=== PROBLEM ===
Copy out the stretch of data from the line containing "Click document icon" through the line containing "[x=14, y=50]", changing "deduction" to "allowance" and leaving everything else untouched.

Click-target data
☆ ☆ ☆ ☆ ☆
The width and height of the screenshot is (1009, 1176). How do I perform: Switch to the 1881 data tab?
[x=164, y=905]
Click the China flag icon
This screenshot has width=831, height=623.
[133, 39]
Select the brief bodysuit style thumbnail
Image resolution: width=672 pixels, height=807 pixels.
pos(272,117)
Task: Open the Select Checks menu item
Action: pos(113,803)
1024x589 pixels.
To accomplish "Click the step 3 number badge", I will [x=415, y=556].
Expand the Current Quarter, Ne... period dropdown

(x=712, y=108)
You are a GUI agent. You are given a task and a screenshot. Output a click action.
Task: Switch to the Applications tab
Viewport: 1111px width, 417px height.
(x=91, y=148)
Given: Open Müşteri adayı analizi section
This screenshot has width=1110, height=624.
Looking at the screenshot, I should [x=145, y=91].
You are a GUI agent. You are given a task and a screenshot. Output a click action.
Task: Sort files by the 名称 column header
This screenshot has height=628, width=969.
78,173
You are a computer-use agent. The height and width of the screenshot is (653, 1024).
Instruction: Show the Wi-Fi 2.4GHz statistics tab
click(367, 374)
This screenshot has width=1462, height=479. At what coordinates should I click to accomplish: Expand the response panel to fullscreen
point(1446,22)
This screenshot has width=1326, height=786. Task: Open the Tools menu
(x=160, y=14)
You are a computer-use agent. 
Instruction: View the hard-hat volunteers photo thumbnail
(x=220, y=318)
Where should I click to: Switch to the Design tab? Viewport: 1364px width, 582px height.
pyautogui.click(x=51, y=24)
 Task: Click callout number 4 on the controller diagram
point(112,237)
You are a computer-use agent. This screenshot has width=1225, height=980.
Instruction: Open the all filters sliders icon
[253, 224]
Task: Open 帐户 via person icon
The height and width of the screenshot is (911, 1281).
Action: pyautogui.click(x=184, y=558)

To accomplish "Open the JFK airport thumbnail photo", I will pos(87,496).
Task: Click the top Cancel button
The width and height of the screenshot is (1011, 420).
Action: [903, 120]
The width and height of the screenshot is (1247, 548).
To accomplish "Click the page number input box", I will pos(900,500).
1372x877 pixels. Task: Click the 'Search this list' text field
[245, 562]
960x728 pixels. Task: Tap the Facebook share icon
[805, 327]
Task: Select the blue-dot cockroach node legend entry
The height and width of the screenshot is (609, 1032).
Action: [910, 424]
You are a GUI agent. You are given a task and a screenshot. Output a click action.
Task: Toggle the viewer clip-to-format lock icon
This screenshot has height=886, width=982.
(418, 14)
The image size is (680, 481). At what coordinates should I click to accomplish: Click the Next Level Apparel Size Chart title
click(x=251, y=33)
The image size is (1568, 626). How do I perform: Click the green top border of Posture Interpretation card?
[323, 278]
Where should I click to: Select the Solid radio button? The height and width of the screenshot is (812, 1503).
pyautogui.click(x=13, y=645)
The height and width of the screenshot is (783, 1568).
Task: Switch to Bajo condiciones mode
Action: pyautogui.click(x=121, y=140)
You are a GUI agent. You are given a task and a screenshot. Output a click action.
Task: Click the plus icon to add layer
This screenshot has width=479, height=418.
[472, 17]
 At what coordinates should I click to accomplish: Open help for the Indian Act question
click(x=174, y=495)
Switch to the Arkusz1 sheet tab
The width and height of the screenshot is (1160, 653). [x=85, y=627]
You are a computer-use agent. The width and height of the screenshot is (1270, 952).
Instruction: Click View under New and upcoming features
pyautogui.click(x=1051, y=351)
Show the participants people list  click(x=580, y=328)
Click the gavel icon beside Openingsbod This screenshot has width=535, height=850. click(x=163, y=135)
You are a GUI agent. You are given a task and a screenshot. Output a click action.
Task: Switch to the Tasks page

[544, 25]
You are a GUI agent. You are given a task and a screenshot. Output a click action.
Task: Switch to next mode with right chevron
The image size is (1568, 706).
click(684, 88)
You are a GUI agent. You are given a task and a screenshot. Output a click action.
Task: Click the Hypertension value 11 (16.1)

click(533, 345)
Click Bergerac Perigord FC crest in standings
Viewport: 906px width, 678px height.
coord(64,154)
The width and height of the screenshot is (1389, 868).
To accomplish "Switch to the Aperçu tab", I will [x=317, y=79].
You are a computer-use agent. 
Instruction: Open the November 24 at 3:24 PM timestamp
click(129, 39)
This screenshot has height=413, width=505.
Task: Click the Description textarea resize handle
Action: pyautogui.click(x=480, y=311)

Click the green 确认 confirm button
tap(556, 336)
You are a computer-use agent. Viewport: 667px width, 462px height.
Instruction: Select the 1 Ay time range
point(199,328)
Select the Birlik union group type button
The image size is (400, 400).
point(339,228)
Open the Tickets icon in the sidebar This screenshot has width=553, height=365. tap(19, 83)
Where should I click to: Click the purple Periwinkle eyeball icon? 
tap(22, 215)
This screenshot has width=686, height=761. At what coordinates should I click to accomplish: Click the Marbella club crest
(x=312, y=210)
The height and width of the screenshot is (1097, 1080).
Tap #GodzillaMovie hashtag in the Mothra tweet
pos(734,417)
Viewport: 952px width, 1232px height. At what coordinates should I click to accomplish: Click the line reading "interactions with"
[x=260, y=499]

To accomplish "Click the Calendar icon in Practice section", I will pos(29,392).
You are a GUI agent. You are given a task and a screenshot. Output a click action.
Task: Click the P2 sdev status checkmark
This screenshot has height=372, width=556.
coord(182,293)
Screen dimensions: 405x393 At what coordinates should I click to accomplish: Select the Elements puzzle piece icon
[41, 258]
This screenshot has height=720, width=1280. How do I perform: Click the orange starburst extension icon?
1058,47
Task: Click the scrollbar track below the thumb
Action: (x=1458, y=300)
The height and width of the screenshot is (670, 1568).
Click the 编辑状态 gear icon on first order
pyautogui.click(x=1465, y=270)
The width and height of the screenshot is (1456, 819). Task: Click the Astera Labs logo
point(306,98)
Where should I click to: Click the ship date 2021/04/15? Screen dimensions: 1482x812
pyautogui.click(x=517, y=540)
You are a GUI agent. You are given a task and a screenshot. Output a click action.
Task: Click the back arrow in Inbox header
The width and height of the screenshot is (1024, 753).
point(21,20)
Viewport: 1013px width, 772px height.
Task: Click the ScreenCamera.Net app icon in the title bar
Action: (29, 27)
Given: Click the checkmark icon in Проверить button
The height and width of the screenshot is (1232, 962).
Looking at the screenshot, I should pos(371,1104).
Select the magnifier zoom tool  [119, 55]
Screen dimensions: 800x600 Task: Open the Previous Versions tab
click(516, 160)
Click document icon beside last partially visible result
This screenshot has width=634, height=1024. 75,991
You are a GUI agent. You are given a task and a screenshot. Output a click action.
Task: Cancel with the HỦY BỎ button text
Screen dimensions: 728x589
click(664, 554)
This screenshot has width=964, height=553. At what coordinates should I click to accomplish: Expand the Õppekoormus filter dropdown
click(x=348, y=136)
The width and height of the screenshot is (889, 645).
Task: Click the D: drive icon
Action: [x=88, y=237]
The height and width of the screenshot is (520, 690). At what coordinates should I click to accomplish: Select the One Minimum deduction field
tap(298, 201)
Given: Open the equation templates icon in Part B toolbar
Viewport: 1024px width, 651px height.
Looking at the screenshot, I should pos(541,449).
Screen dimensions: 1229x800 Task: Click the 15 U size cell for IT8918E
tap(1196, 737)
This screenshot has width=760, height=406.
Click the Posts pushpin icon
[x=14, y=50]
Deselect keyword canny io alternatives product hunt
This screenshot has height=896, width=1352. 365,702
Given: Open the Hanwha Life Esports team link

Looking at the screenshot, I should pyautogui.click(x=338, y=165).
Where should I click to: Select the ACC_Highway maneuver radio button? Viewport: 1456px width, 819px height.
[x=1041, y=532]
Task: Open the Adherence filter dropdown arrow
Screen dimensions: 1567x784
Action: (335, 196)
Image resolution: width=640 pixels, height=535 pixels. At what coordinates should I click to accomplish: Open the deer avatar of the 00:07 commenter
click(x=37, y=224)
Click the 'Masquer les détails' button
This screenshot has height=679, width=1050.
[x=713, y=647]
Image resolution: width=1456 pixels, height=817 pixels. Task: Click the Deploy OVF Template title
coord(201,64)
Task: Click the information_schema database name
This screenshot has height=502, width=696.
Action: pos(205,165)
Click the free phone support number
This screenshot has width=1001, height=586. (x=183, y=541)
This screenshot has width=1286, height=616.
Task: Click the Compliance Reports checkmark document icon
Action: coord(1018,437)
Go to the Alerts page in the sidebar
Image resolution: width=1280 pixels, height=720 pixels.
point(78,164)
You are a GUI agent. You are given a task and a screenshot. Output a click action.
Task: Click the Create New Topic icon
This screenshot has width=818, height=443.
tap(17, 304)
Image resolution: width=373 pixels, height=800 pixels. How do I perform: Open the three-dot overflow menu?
☆ ☆ ☆ ☆ ☆
=== SOLUTION FOR THIS PROBLEM ===
Click document icon beside last partially visible result
This screenshot has width=634, height=1024. 75,991
You are a GUI agent. You are given a task and a screenshot. Output a click action.
Task: Cancel with the HỦY BỎ button text
Screen dimensions: 728x589
click(664, 554)
This screenshot has width=964, height=553. At what coordinates should I click to accomplish: Expand the Õppekoormus filter dropdown
click(x=348, y=136)
The width and height of the screenshot is (889, 645).
Task: Click the D: drive icon
Action: [x=88, y=237]
The height and width of the screenshot is (520, 690). At what coordinates should I click to accomplish: Select the One Minimum allowance field
tap(298, 201)
Given: Open the equation templates icon in Part B toolbar
Viewport: 1024px width, 651px height.
Looking at the screenshot, I should pos(541,449).
Screen dimensions: 1229x800 Task: Click the 15 U size cell for IT8918E
tap(1196, 737)
This screenshot has width=760, height=406.
Click the Posts pushpin icon
[x=14, y=50]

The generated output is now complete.